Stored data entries
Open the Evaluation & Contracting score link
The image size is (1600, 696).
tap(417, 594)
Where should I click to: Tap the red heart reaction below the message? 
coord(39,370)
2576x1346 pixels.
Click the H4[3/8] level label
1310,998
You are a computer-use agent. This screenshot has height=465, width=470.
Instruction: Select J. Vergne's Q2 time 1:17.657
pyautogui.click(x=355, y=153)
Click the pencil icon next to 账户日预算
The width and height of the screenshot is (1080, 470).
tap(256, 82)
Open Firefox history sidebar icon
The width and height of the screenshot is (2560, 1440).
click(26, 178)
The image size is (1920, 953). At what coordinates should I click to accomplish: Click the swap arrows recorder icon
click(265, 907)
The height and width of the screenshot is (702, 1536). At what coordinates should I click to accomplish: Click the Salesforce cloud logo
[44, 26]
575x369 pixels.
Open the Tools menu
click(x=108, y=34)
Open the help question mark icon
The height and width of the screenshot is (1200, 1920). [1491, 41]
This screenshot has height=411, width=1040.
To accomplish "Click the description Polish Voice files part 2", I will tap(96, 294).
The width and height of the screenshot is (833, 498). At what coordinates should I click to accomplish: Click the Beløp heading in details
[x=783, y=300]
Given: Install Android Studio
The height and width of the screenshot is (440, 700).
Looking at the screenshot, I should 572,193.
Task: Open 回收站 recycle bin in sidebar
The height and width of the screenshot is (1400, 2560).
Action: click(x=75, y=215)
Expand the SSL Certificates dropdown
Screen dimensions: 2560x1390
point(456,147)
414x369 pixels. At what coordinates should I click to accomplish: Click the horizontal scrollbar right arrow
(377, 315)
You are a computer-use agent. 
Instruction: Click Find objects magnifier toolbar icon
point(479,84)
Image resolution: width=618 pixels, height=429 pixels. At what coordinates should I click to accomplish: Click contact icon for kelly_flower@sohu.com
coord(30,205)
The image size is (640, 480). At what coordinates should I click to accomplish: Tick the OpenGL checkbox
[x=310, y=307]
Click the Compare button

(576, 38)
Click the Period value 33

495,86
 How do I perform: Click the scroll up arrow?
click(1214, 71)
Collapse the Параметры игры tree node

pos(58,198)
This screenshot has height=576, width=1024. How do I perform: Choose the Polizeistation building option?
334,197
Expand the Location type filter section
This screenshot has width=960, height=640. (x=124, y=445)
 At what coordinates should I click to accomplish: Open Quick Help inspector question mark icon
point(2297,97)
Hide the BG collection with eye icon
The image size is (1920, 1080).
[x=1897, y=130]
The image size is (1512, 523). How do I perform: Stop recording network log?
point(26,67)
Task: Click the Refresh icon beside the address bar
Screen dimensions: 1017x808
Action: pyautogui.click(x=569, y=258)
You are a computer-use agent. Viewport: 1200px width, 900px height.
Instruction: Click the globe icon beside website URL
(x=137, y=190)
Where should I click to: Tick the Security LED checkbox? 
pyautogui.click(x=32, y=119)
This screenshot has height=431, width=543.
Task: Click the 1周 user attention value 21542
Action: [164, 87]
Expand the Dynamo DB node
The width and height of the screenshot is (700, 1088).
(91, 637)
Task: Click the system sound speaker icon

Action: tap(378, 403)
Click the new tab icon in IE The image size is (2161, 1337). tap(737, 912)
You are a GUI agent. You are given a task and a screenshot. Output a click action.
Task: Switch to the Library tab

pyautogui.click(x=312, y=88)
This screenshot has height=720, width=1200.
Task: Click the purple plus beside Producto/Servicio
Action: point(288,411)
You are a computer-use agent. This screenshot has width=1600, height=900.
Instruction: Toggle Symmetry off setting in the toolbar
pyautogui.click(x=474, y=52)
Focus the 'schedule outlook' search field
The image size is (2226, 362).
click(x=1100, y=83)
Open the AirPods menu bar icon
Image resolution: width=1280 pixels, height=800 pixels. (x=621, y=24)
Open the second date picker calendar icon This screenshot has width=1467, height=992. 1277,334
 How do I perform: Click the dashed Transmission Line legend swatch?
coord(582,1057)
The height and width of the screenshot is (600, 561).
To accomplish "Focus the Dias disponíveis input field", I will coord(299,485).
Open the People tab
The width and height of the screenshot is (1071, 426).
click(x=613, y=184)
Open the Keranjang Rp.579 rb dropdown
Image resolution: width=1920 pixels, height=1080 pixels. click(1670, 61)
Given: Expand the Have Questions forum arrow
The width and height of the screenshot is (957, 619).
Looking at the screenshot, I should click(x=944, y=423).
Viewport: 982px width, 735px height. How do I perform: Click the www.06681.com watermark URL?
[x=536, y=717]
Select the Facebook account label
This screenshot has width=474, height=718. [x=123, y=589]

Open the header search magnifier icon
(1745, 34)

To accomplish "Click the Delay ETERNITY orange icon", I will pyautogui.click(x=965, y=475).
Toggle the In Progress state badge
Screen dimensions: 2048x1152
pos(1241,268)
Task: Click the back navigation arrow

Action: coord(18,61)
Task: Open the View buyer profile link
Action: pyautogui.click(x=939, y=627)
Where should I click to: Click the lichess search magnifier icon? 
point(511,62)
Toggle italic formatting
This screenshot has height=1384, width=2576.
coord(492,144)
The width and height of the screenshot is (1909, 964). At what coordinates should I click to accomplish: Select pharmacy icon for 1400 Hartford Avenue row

# Prompt:
Put these lines into a numbered list, leaving out the blank lines, and cover all of the data.

# Output of the exercise:
1. Open the Evaluation & Contracting score link
2. The image size is (1600, 696).
3. tap(417, 594)
4. Where should I click to: Tap the red heart reaction below the message? 
5. coord(39,370)
6. 2576x1346 pixels.
7. Click the H4[3/8] level label
8. 1310,998
9. You are a computer-use agent. This screenshot has height=465, width=470.
10. Instruction: Select J. Vergne's Q2 time 1:17.657
11. pyautogui.click(x=355, y=153)
12. Click the pencil icon next to 账户日预算
13. The width and height of the screenshot is (1080, 470).
14. tap(256, 82)
15. Open Firefox history sidebar icon
16. The width and height of the screenshot is (2560, 1440).
17. click(26, 178)
18. The image size is (1920, 953). At what coordinates should I click to accomplish: Click the swap arrows recorder icon
19. click(265, 907)
20. The height and width of the screenshot is (702, 1536). At what coordinates should I click to accomplish: Click the Salesforce cloud logo
21. [44, 26]
22. 575x369 pixels.
23. Open the Tools menu
24. click(x=108, y=34)
25. Open the help question mark icon
26. The height and width of the screenshot is (1200, 1920). [1491, 41]
27. This screenshot has height=411, width=1040.
28. To accomplish "Click the description Polish Voice files part 2", I will tap(96, 294).
29. The width and height of the screenshot is (833, 498). At what coordinates should I click to accomplish: Click the Beløp heading in details
30. [x=783, y=300]
31. Given: Install Android Studio
32. The height and width of the screenshot is (440, 700).
33. Looking at the screenshot, I should 572,193.
34. Task: Open 回收站 recycle bin in sidebar
35. The height and width of the screenshot is (1400, 2560).
36. Action: click(x=75, y=215)
37. Expand the SSL Certificates dropdown
38. Screen dimensions: 2560x1390
39. point(456,147)
40. 414x369 pixels. At what coordinates should I click to accomplish: Click the horizontal scrollbar right arrow
41. (377, 315)
42. You are a computer-use agent. 
43. Instruction: Click Find objects magnifier toolbar icon
44. point(479,84)
45. Image resolution: width=618 pixels, height=429 pixels. At what coordinates should I click to accomplish: Click contact icon for kelly_flower@sohu.com
46. coord(30,205)
47. The image size is (640, 480). At what coordinates should I click to accomplish: Tick the OpenGL checkbox
48. [x=310, y=307]
49. Click the Compare button
50. (576, 38)
51. Click the Period value 33
52. 495,86
53.  How do I perform: Click the scroll up arrow?
54. click(1214, 71)
55. Collapse the Параметры игры tree node
56. pos(58,198)
57. This screenshot has height=576, width=1024. How do I perform: Choose the Polizeistation building option?
58. 334,197
59. Expand the Location type filter section
60. This screenshot has width=960, height=640. (x=124, y=445)
61.  At what coordinates should I click to accomplish: Open Quick Help inspector question mark icon
62. point(2297,97)
63. Hide the BG collection with eye icon
64. The image size is (1920, 1080).
65. [x=1897, y=130]
66. The image size is (1512, 523). How do I perform: Stop recording network log?
67. point(26,67)
68. Task: Click the Refresh icon beside the address bar
69. Screen dimensions: 1017x808
70. Action: pyautogui.click(x=569, y=258)
71. You are a computer-use agent. Viewport: 1200px width, 900px height.
72. Instruction: Click the globe icon beside website URL
73. (x=137, y=190)
74. Where should I click to: Tick the Security LED checkbox? 
75. pyautogui.click(x=32, y=119)
76. This screenshot has height=431, width=543.
77. Task: Click the 1周 user attention value 21542
78. Action: [164, 87]
79. Expand the Dynamo DB node
80. The width and height of the screenshot is (700, 1088).
81. (91, 637)
82. Task: Click the system sound speaker icon
83. Action: tap(378, 403)
84. Click the new tab icon in IE The image size is (2161, 1337). tap(737, 912)
85. You are a GUI agent. You are given a task and a screenshot. Output a click action.
86. Task: Switch to the Library tab
87. pyautogui.click(x=312, y=88)
88. This screenshot has height=720, width=1200.
89. Task: Click the purple plus beside Producto/Servicio
90. Action: point(288,411)
91. You are a computer-use agent. This screenshot has width=1600, height=900.
92. Instruction: Toggle Symmetry off setting in the toolbar
93. pyautogui.click(x=474, y=52)
94. Focus the 'schedule outlook' search field
95. The image size is (2226, 362).
96. click(x=1100, y=83)
97. Open the AirPods menu bar icon
98. Image resolution: width=1280 pixels, height=800 pixels. (x=621, y=24)
99. Open the second date picker calendar icon This screenshot has width=1467, height=992. 1277,334
100.  How do I perform: Click the dashed Transmission Line legend swatch?
101. coord(582,1057)
102. The height and width of the screenshot is (600, 561).
103. To accomplish "Focus the Dias disponíveis input field", I will coord(299,485).
104. Open the People tab
105. The width and height of the screenshot is (1071, 426).
106. click(x=613, y=184)
107. Open the Keranjang Rp.579 rb dropdown
108. Image resolution: width=1920 pixels, height=1080 pixels. click(1670, 61)
109. Given: Expand the Have Questions forum arrow
110. The width and height of the screenshot is (957, 619).
111. Looking at the screenshot, I should click(x=944, y=423).
112. Viewport: 982px width, 735px height. How do I perform: Click the www.06681.com watermark URL?
113. [x=536, y=717]
114. Select the Facebook account label
115. This screenshot has width=474, height=718. [x=123, y=589]
116. Open the header search magnifier icon
117. (1745, 34)
118. To accomplish "Click the Delay ETERNITY orange icon", I will pyautogui.click(x=965, y=475).
119. Toggle the In Progress state badge
120. Screen dimensions: 2048x1152
121. pos(1241,268)
122. Task: Click the back navigation arrow
123. Action: coord(18,61)
124. Task: Open the View buyer profile link
125. Action: pyautogui.click(x=939, y=627)
126. Where should I click to: Click the lichess search magnifier icon? 
127. point(511,62)
128. Toggle italic formatting
129. This screenshot has height=1384, width=2576.
130. coord(492,144)
131. The width and height of the screenshot is (1909, 964). At what coordinates should I click to accomplish: Select pharmacy icon for 1400 Hartford Avenue row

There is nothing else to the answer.